◆ Data shown:
☆ ☆ ☆

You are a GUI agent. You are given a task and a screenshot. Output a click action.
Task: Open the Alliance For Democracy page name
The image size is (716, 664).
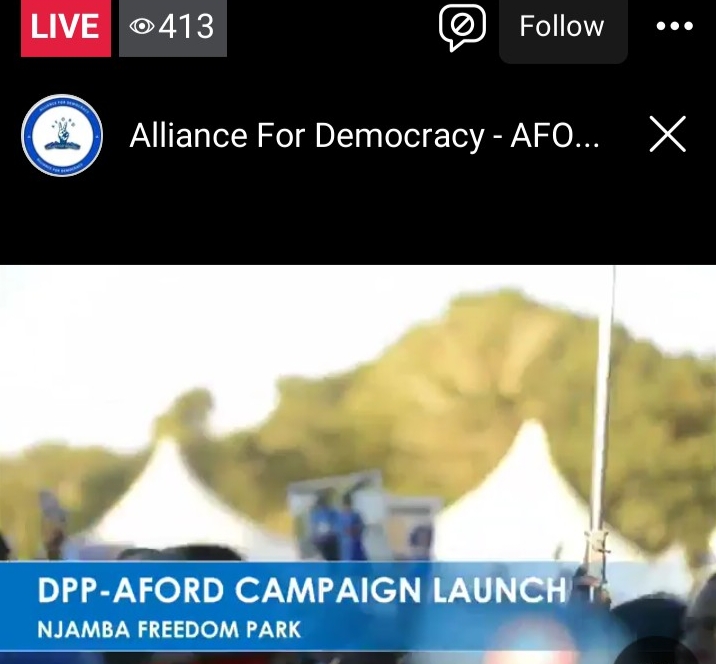click(x=364, y=136)
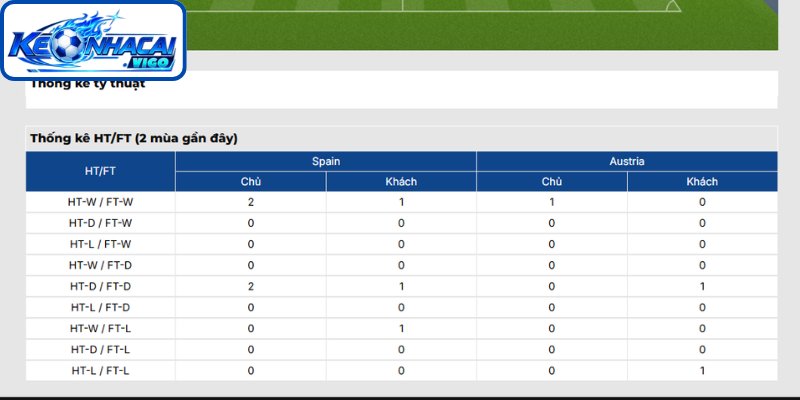Click the Thống kê HT/FT section title
The width and height of the screenshot is (800, 400).
[134, 138]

☆ ☆ ☆

◆ Directions: Start at the first line and set down all of the data exactly, passing over the pictures.

◆ Exercise solution:
You are a GUI agent. You are given a task and a screenshot. Output a click action.
Task: Open the Alliance For Democracy page name
The image size is (716, 664).
click(x=364, y=136)
Click the Thống kê HT/FT section title
The width and height of the screenshot is (800, 400).
[134, 138]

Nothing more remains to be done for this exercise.